**Extracted entries**
########

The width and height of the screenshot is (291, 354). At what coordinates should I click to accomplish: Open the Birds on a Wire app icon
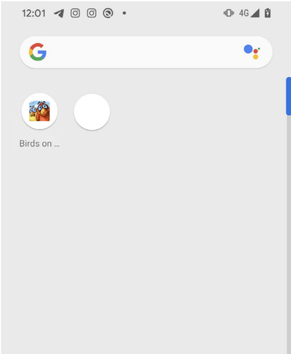pos(39,111)
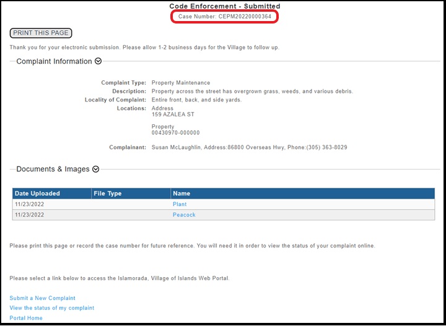This screenshot has width=446, height=326.
Task: Open View the status of my complaint
Action: point(52,308)
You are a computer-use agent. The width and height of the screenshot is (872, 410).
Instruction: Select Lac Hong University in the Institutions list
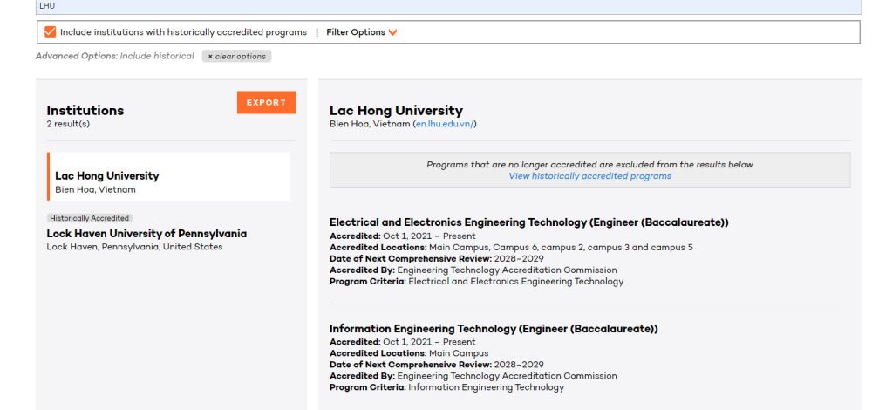click(106, 176)
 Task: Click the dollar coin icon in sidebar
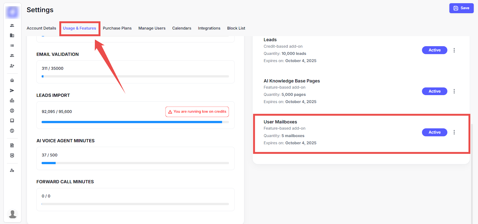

########

**Exercise aim**
Reproduce exactly and only the lines from the one with "You are a computer-use" through the last entry, both included, excluding every picture.

**Output of the task**
You are a computer-use agent. The width and height of the screenshot is (872, 410).
Instruction: Select Lac Hong University in the Institutions list
click(106, 176)
 Task: Click the dollar coin icon in sidebar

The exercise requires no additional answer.